MAN UP!
Director – Benjamin Parent
(France)
Duration – 88′
Tom, a shy and sensitive teenager, is about to enter a new high school. To help him integrate, he can count on the advice of Leo, his older brother and true mentor. Leo will pledge to make Tom a real man, but his omnipresence will quickly turn into a toxic influence. Tom will have to fight to free himself from Leo’s grip and find his own way…
Lovecut
Directors – Iliana Estañol, Johanna Lietha
(Germany)
Duration – 94′
Six teenagers in Vienna. Six stories that are subtly interweaved. A film about identity, love and sexuality in a fast-paced, digital society, which offers both possibilities and challenges. Adolescents who choose their distinctive ways of living according to available opportunities, who question existing concepts of society and try out their own. Floating between childhood and adulthood, they prove how being young can be lighthearted and troublesome at the same time.
Our Lady Of The Nile
Director – Atiq Rahimi
(France)
Duration – 93′
Rwanda, 1973. Young girls are sent to Our Lady of the Nile, a prestigious Catholic boarding school perched on a hill, where they are taught to become the Rwandan elite. With graduation on the horizon, they share the same dormitory, the same dreams and the same teenage concerns. But throughout the land as well as within the school, deep-seated antagonism is rumbling, about to change these young girls’s lives and the entire country – forever.
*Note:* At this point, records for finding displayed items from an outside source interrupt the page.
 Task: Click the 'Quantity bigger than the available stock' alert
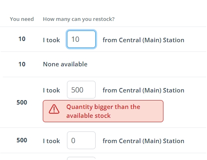coord(103,111)
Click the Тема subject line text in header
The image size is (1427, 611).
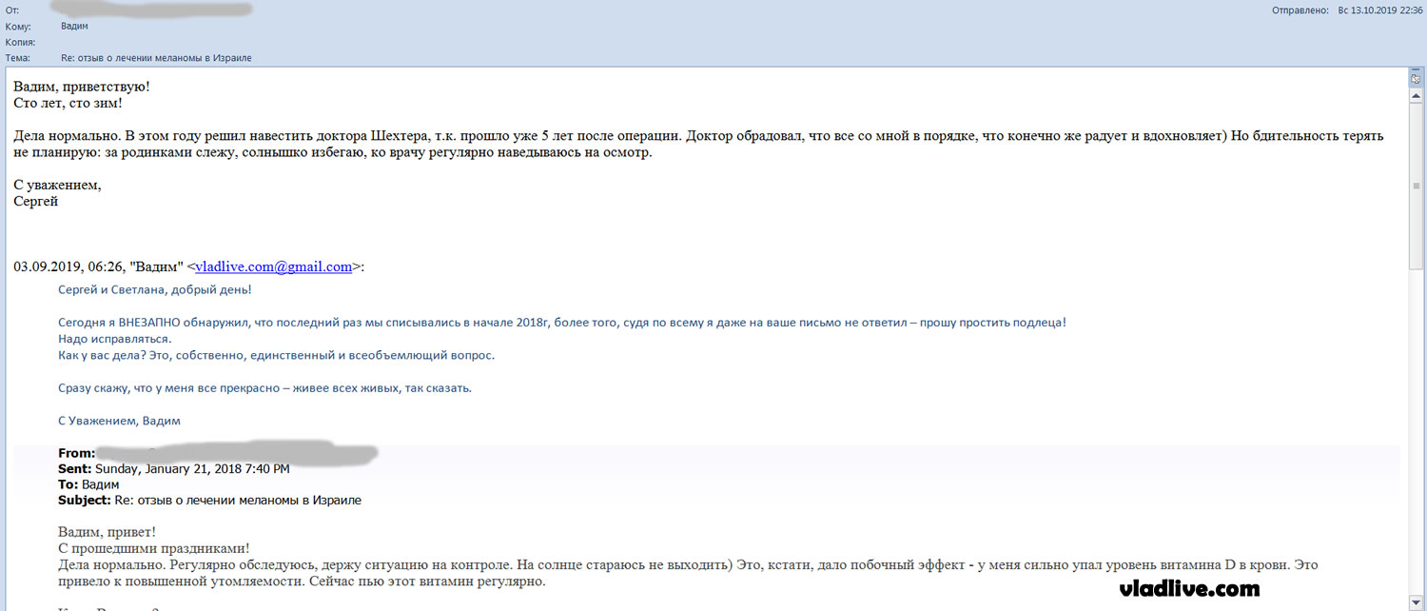click(162, 58)
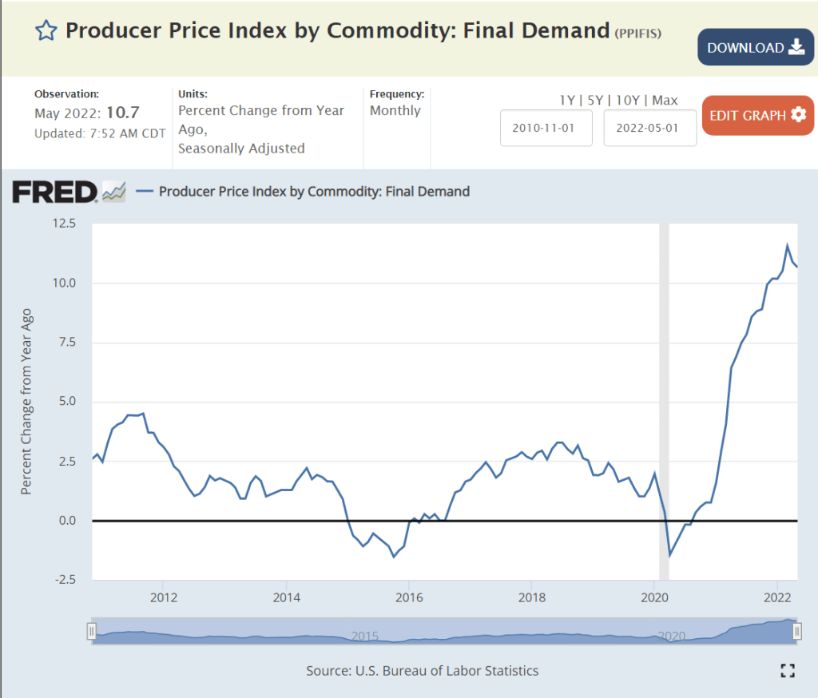Click the start date field 2010-11-01
Image resolution: width=818 pixels, height=698 pixels.
click(546, 128)
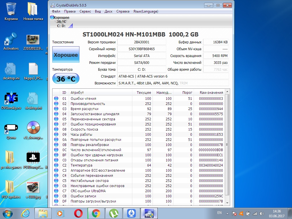Open the Язык(Language) menu
Viewport: 292px width, 219px height.
146,11
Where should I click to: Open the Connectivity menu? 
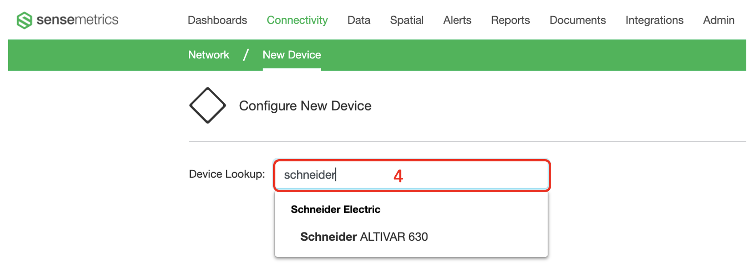pos(297,20)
Wonder When You’ll Miss Me
Director – Francesco Fei
(Italy)
Duration – 90′
Amanda is seventeen and has a difficult past. To face the world, she has created an imaginary, exuberant and politically incorrect friend who guides her in the greatest challenges: grow and take possession of her life. Her story is about courage and determination, it’s adventurous and romantic, but at the same time ferocious and yet funny. The film is based on Wonder when you’ll miss me, the second book by Amanda Davis, an American writer who died prematurely. A road movie through physical and mental boundaries, running from the past and looking for a possible future.